> [WORK TO DO]
Format the lines of the listing starting at the one containing "You are a computer-use agent. Screen" and ending at the one containing "will [42, 87]." as a JSON list of strings, one string per line, leaving out blank lines.

[Dataset records]
============

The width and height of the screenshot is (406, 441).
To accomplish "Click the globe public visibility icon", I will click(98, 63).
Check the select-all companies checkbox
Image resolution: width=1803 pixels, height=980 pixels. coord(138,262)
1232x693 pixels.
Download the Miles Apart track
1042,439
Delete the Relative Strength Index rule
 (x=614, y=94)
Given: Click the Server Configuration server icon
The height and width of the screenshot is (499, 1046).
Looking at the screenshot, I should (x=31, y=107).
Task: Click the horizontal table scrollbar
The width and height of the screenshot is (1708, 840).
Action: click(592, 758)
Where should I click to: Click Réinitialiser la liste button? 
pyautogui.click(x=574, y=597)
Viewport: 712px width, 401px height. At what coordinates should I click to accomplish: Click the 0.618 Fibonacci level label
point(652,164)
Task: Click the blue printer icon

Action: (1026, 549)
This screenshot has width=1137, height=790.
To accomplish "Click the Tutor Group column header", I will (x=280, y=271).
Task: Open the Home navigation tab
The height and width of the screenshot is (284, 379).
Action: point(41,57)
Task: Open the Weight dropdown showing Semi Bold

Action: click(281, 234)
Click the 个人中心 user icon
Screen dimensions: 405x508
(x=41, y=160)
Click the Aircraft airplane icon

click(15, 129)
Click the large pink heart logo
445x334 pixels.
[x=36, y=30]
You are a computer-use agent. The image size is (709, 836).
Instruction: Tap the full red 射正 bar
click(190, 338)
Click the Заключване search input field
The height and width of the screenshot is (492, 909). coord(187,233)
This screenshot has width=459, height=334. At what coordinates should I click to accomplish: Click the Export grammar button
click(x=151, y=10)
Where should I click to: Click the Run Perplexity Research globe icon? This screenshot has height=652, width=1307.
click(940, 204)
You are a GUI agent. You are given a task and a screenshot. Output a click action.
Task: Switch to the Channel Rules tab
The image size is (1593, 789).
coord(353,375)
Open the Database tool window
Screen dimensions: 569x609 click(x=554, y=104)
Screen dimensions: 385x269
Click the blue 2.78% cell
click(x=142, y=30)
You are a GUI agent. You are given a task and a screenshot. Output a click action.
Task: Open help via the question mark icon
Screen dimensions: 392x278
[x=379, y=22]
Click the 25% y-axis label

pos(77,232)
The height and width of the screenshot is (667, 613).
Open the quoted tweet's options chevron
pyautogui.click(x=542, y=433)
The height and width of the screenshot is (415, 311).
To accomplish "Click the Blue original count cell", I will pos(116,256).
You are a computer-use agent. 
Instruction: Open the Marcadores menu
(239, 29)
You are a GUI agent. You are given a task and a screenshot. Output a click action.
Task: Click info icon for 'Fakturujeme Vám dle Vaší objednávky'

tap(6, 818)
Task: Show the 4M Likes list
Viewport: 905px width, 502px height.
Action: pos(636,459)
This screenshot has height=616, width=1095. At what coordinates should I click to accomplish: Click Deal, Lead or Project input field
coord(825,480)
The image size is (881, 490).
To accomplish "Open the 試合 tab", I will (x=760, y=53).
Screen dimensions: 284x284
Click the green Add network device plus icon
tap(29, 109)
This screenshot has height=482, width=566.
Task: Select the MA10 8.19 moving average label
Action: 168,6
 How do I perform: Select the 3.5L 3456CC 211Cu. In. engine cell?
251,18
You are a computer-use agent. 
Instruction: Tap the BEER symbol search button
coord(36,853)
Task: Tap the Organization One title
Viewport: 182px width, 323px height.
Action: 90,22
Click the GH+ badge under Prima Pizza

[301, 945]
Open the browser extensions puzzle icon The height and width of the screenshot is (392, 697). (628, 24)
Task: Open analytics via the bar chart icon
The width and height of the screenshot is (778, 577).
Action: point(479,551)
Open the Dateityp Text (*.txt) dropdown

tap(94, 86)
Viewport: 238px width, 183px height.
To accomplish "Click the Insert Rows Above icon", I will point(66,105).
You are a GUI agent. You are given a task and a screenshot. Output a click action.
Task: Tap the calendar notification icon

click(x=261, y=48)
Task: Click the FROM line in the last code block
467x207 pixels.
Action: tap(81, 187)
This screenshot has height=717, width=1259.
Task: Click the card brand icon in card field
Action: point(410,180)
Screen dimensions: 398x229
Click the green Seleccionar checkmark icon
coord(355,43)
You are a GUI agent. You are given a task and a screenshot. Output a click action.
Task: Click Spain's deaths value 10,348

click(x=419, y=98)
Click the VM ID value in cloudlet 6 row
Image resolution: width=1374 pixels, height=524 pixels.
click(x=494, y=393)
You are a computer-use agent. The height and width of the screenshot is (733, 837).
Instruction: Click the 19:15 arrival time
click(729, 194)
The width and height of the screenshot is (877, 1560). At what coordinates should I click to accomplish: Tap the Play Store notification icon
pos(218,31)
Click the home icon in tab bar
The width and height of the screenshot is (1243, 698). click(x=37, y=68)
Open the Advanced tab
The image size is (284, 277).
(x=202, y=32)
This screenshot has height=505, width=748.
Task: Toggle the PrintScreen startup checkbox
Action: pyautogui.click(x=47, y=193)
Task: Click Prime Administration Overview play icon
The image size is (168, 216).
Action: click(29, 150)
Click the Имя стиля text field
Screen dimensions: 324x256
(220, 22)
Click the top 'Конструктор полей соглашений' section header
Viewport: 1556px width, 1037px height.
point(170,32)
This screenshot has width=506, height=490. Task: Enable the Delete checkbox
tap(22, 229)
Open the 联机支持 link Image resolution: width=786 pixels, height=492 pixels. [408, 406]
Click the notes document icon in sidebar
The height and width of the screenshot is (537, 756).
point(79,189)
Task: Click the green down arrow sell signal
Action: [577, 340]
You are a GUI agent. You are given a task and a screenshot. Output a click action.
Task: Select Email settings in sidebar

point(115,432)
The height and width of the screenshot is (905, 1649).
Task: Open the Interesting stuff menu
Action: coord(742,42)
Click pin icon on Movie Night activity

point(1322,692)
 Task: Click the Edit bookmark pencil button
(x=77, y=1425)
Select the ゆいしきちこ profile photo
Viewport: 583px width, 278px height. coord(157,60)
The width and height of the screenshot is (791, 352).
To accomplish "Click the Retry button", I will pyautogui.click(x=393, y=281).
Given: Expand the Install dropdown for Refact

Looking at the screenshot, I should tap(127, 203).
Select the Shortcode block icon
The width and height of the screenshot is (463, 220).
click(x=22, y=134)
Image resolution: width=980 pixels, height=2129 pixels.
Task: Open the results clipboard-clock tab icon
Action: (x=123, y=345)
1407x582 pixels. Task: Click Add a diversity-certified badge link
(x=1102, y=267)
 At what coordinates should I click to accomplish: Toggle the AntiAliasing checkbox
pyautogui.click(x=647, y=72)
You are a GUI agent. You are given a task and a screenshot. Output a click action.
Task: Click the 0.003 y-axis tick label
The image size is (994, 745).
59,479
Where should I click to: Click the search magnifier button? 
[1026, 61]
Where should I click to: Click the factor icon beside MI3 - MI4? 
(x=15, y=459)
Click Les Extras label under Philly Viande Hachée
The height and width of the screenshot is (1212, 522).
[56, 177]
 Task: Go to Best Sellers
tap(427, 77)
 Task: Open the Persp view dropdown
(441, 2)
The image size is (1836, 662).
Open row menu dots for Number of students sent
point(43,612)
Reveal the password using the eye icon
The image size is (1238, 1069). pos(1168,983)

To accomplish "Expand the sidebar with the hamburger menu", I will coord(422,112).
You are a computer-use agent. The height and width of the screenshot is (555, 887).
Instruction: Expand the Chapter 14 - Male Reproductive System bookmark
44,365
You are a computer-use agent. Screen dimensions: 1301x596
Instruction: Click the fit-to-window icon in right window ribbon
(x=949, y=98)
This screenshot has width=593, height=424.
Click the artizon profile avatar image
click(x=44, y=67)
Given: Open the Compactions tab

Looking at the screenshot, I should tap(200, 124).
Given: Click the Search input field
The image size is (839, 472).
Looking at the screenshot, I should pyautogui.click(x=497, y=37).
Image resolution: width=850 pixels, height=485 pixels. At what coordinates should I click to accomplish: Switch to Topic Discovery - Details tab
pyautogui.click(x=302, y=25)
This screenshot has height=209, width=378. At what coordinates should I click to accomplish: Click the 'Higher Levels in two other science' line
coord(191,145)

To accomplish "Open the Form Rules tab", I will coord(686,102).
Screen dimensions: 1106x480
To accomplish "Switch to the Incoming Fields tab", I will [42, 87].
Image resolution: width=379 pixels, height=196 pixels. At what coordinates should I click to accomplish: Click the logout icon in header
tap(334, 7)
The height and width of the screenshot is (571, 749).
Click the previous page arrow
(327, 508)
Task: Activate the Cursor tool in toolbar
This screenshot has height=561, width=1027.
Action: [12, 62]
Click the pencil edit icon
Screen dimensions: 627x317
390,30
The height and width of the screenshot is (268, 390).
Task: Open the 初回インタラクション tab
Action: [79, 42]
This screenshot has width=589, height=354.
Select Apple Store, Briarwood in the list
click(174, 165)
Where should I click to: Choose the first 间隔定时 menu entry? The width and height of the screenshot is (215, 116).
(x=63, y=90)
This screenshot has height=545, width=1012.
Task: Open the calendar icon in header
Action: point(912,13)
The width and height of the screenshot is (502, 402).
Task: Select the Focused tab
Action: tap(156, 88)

============

> [SOLUTION TO THIS TASK]
[
  "You are a computer-use agent. Screen dimensions: 1301x596",
  "Instruction: Click the fit-to-window icon in right window ribbon",
  "(x=949, y=98)",
  "This screenshot has width=593, height=424.",
  "Click the artizon profile avatar image",
  "click(x=44, y=67)",
  "Given: Open the Compactions tab",
  "Looking at the screenshot, I should tap(200, 124).",
  "Given: Click the Search input field",
  "The image size is (839, 472).",
  "Looking at the screenshot, I should pyautogui.click(x=497, y=37).",
  "Image resolution: width=850 pixels, height=485 pixels. At what coordinates should I click to accomplish: Switch to Topic Discovery - Details tab",
  "pyautogui.click(x=302, y=25)",
  "This screenshot has height=209, width=378. At what coordinates should I click to accomplish: Click the 'Higher Levels in two other science' line",
  "coord(191,145)",
  "To accomplish \"Open the Form Rules tab\", I will coord(686,102).",
  "Screen dimensions: 1106x480",
  "To accomplish \"Switch to the Incoming Fields tab\", I will [42, 87]."
]